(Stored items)
________________

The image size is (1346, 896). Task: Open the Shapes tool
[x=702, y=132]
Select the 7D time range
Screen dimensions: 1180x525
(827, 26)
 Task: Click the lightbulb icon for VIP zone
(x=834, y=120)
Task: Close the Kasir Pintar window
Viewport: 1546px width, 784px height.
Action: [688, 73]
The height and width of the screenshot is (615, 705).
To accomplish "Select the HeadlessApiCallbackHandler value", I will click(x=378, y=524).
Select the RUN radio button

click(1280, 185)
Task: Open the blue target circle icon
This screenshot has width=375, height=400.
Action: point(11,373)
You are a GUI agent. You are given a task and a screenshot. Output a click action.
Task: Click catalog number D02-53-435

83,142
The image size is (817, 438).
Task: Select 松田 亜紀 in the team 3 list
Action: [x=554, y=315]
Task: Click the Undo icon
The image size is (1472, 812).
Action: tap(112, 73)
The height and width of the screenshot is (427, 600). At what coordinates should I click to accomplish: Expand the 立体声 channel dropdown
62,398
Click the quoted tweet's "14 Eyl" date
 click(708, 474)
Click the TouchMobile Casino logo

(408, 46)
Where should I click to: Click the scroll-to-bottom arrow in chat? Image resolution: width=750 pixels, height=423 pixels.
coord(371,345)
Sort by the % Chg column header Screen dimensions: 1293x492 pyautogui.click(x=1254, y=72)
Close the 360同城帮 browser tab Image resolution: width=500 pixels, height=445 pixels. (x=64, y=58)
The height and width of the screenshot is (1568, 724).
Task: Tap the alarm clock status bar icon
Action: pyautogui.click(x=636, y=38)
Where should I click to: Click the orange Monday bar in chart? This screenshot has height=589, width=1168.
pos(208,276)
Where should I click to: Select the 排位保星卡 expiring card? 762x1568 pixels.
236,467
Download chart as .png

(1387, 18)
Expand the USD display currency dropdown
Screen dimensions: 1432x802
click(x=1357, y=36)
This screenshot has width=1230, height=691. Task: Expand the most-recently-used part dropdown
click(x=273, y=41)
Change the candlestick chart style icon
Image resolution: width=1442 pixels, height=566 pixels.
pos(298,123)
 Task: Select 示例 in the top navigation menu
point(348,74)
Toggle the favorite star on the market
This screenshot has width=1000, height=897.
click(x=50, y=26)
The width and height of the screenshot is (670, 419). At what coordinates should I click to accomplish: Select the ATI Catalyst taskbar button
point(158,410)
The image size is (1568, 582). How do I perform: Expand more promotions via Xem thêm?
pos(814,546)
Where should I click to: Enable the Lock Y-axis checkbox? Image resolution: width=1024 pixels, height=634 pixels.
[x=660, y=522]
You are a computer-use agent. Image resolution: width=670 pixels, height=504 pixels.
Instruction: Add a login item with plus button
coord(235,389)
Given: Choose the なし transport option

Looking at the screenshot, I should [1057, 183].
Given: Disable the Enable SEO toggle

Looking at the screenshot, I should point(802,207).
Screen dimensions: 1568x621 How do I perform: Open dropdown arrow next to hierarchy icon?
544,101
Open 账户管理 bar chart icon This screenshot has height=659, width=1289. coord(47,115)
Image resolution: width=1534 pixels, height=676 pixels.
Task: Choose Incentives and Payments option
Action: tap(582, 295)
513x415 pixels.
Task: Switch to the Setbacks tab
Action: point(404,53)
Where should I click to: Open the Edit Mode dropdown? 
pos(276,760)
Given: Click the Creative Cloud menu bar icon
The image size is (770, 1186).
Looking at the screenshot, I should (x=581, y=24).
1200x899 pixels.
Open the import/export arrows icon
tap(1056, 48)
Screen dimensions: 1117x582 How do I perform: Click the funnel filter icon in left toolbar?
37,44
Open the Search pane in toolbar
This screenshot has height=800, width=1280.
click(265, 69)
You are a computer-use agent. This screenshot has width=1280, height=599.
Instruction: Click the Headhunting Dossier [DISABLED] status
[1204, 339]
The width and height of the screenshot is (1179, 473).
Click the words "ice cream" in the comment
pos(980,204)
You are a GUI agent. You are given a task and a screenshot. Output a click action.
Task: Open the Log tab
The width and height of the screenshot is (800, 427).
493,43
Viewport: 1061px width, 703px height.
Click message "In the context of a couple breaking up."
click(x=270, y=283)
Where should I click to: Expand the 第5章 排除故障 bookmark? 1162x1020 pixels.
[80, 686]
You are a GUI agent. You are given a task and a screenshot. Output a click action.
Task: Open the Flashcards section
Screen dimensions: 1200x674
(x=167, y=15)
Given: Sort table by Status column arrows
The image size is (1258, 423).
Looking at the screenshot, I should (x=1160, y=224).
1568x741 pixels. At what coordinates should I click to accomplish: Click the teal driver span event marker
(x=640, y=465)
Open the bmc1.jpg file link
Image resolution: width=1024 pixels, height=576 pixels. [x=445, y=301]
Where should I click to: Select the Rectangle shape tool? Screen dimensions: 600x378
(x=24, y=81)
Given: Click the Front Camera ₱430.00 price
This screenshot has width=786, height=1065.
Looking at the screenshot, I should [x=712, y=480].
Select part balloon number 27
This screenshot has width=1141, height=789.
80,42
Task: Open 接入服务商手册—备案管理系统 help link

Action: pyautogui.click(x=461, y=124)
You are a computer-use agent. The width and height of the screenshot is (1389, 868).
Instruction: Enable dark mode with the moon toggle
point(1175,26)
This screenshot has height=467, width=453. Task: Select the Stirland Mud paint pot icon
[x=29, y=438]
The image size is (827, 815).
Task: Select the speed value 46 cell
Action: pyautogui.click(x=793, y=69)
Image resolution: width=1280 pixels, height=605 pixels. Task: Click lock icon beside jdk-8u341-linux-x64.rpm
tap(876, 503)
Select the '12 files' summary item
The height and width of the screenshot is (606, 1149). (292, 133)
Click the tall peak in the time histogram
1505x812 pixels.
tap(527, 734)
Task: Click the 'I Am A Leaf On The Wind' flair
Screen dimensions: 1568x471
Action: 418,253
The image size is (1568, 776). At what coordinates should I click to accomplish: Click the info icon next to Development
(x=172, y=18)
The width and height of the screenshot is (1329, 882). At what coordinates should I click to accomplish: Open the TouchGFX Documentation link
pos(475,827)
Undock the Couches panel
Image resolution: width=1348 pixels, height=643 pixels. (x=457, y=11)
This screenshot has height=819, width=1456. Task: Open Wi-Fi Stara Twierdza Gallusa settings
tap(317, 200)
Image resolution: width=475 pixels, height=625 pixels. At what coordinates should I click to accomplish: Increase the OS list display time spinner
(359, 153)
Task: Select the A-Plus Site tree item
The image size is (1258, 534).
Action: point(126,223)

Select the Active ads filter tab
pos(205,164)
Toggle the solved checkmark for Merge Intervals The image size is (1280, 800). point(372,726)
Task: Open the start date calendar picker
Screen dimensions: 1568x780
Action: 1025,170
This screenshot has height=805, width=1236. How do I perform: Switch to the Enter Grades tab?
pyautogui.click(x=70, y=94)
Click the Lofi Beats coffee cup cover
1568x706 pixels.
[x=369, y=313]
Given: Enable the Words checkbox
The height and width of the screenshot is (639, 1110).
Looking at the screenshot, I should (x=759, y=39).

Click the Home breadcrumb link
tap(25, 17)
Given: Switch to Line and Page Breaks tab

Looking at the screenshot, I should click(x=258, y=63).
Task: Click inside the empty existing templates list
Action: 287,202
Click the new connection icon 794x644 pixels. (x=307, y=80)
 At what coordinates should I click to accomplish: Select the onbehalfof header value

________________

What to produce: Wherever a line of the entries holds the string "column", copy that line.

Answer for this exercise:
Sort by the % Chg column header Screen dimensions: 1293x492 pyautogui.click(x=1254, y=72)
Given: Sort table by Status column arrows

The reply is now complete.